# Records shown

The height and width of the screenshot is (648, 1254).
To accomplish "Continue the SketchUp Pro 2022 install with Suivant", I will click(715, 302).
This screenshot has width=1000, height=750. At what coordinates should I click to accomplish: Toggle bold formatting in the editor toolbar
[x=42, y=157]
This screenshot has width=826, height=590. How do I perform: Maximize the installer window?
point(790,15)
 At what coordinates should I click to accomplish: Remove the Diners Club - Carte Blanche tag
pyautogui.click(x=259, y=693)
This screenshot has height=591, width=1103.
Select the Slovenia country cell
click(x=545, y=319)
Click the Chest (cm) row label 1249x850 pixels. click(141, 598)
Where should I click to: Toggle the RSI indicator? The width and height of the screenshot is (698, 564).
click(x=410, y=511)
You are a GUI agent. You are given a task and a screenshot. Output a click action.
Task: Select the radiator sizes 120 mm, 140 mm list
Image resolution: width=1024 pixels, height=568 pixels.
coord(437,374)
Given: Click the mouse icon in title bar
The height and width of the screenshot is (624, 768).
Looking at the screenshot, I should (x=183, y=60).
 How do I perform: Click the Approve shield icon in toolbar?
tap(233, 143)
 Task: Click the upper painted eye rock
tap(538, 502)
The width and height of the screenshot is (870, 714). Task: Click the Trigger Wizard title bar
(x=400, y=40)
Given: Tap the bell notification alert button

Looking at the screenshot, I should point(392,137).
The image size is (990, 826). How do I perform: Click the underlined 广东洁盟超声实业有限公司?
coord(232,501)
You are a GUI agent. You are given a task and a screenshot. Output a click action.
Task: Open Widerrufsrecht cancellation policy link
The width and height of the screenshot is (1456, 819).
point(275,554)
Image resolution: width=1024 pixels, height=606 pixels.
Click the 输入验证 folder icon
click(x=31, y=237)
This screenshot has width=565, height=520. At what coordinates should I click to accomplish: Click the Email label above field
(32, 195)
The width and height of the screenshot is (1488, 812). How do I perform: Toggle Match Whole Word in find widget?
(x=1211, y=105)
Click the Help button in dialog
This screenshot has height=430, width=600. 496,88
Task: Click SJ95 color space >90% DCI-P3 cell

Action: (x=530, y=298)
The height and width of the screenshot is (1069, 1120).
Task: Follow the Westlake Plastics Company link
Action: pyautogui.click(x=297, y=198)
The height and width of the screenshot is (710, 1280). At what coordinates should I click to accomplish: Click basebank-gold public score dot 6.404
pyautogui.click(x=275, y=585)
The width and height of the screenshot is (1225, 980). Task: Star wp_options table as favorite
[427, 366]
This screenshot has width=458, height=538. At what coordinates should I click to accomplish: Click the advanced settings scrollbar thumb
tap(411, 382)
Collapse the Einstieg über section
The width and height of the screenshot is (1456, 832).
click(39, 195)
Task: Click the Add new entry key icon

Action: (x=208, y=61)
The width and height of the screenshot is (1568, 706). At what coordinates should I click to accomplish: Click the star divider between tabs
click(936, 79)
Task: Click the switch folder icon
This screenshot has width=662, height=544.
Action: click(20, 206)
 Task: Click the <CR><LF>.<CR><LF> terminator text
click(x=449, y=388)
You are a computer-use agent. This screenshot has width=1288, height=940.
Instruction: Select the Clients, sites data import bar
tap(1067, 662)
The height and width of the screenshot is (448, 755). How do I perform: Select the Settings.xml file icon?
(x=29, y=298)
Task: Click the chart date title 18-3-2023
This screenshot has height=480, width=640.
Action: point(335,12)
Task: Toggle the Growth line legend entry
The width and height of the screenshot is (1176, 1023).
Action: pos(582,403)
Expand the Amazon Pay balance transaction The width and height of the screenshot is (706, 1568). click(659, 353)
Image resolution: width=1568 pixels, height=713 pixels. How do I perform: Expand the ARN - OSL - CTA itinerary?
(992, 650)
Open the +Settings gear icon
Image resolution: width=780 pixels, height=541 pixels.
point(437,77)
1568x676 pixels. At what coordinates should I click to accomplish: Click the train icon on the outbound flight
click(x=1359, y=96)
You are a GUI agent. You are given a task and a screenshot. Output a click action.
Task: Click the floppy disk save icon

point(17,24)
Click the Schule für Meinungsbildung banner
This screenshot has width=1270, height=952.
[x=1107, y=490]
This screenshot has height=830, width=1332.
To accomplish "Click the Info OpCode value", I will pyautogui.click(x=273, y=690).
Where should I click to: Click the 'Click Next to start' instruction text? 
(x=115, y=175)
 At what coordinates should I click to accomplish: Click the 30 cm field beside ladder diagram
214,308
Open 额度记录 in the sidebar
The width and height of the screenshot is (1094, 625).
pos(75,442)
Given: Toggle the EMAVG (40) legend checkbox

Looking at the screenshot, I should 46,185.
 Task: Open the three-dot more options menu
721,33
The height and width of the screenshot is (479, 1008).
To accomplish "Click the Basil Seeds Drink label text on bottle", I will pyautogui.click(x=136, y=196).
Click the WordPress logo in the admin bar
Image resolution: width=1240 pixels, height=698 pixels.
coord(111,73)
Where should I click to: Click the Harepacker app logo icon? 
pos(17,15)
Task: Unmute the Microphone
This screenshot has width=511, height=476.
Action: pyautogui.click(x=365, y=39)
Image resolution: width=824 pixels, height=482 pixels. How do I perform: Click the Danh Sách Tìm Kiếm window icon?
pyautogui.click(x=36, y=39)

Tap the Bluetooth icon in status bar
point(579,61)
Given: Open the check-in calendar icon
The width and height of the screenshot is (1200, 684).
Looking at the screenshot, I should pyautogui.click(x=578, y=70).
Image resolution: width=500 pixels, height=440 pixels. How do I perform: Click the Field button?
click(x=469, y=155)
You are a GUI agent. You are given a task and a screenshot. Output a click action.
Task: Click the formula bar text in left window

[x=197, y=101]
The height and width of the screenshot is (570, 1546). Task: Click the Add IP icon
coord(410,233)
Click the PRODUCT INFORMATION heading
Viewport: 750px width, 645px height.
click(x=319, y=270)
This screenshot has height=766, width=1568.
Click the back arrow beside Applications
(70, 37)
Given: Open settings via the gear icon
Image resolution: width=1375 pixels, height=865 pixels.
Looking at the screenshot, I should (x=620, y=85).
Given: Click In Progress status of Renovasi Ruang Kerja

# Problem to work on
When a line of the data holds the string "gear", pick it out and copy it.

# Answer to the problem
Open the +Settings gear icon
Given: Open settings via the gear icon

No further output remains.